FCA Report on Algorithmic Trading Compliance in the Wholesale Markets
The FCA published a report on “Algorithmic Trading Compliance in Wholesale Markets” on 12 February 2018. The report followed certain research into algorithmic trading carried out by the FCA ahead of the implementation of MiFID II, including the new rules in Chapter 7A of the Market Conduct Sourcebook (MAR). MiFID II introduced substantially increased regulation of algorithmic trading and high frequency trading.
The report was based on a number of cross-firm in-depth reviews conducted by the FCA and includes examples of good and poor practices, organised in five key areas of focus:
- Defining algorithmic trading: firms must establish an appropriate process to identify algorithmic trading, manage ‘material changes’ and maintain a comprehensive inventory of algorithmic trading across the business.
- Development and testing: firms are to maintain robust, consistent and well understood development and testing processes which identify potential issues across trading algorithms prior to full deployment.
- Risk controls: firms must develop suitable and robust pre- and post-trade controls to monitor, identify and reduce potential trading risks across algorithmic trading activity.
- Governance and oversight: firms must maintain an appropriate governance and oversight framework that demonstrates effective challenge from senior management, risk management and compliance.
- Market conduct: firms must consider the potential impact of their algorithmic trading on market integrity, and must monitor for potential conduct issues and reduce market abuse risks.
The FCA said it would continue to assess whether firms have taken sufficient steps to reduce risks arising from algorithmic trading. The PRA has also issued a consultation paper setting out expectations for the prudential aspects of risk management and governance of algorithmic trading at PRA regulated firms.
HM Treasury Regulations Partly Implementing EU Benchmarks Regulation
HM Treasury laid before Parliament the Financial Service and Markets Act 2000 (Benchmarks) Regulations 2018 (S.I. 2018/35) (the “UK Regulations”) on 5 February, together with an explanatory memorandum. As the name suggests, the UK Regulations implement in the UK aspects of the EU Benchmarks Regulation (Regulation no. EU 2016/1011).
Amongst other things, the UK Regulations amend the Financial Service and Markets Act 2000 (Regulated Activities) Order 2001 (the “RAO”) to add a new regulated activity of “administering a benchmark”.
They also enable the FCA to exercise powers over persons who are involved in the provision of a benchmark but are not benchmark administrators as defined in the EU Benchmarks Regulation, and give the FCA the power impose requirements on persons requiring them to administer or contribute to a benchmark and make provision for the FCA to regulate benchmark administrators, including the recognition of third country administrators. They amend other secondary legislation, including the FSMA (Exemption) Order 2001 to reflect the Benchmarks Regulation; and make a minor amendment to FSMA relating to the implementation of the Cyber-security Directive.
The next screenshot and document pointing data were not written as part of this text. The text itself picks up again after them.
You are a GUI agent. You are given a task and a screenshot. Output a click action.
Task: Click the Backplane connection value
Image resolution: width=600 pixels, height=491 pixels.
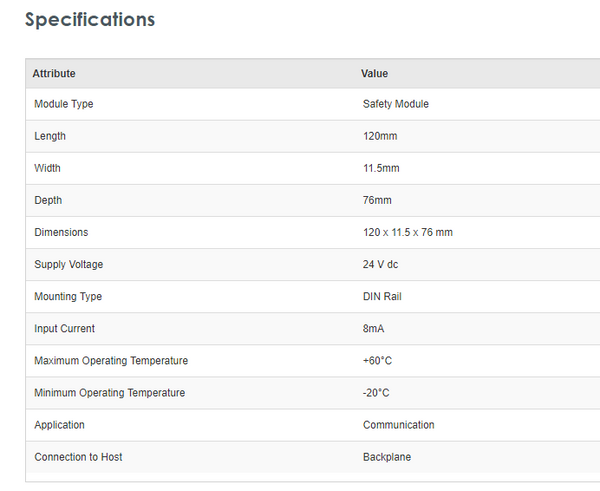pyautogui.click(x=387, y=457)
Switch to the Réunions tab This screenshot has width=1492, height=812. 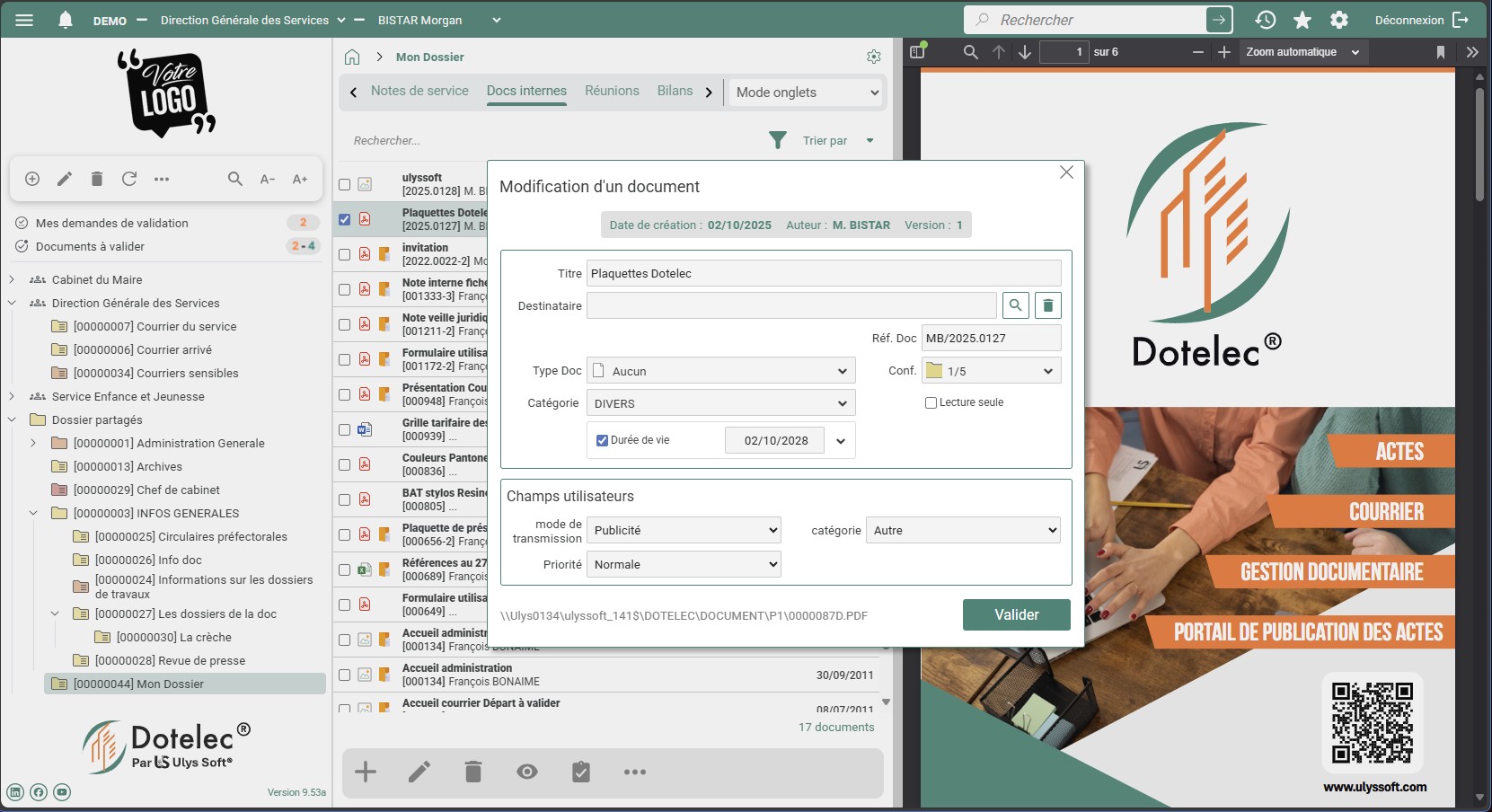click(x=612, y=91)
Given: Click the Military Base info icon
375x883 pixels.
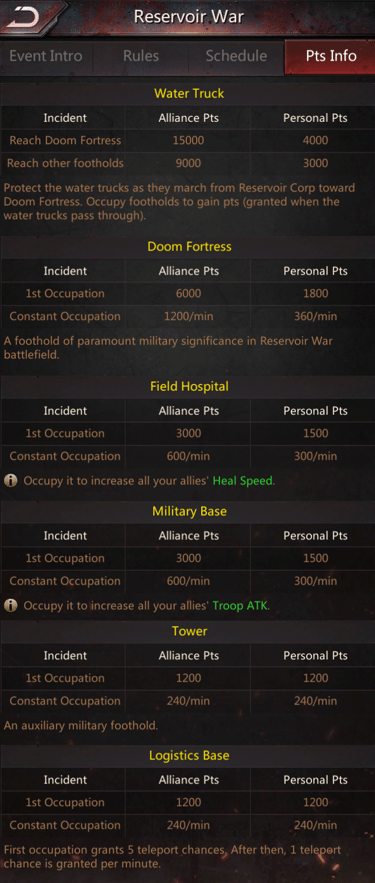Looking at the screenshot, I should click(x=10, y=606).
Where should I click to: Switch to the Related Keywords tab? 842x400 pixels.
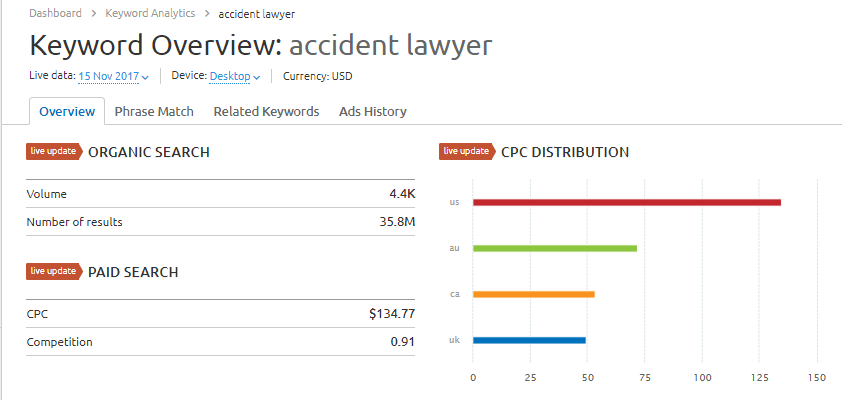click(266, 112)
The UK Regulations are expected to come into force on 27 February 2018, except for certain consumer credit provisions coming into force on 1 July 2018 and certain revocations of UK domestic benchmark regulations coming into force on 1 May 2020.
FCA and ICO Issue Joint Update on GDPR Compliance
The FCA and the Information Commissioner’s Office (ICO) issued a joint update on 8 February on compliance with the EU General Data Protection Regulation (GDPR), which comes into force on 25 May 2018. The GDPR introduces new harmonised EU regulation of personal data processing and will replace the UK’s Data Protection Act 1998.
Whilst UK regulation and enforcement of the GDPR will be the responsibility of the ICO, FCA regulated firms processing personal data will be in scope of the GDPR and their preparedness for this implicates certain requirements in the FCA’s Senior Management Arrangements Systems and Controls sourcebook (SYSC).
The FCA considers that the GDPR is not incompatible with the FCA’s rules. The joint update states that compliance with the GDPR is now a board level responsibility and firms must be able to produce evidence to demonstrate the steps they have taken to comply. As part of their obligations under SYSC, firms should establish, maintain and improve appropriate technology and cyber resilience systems and controls.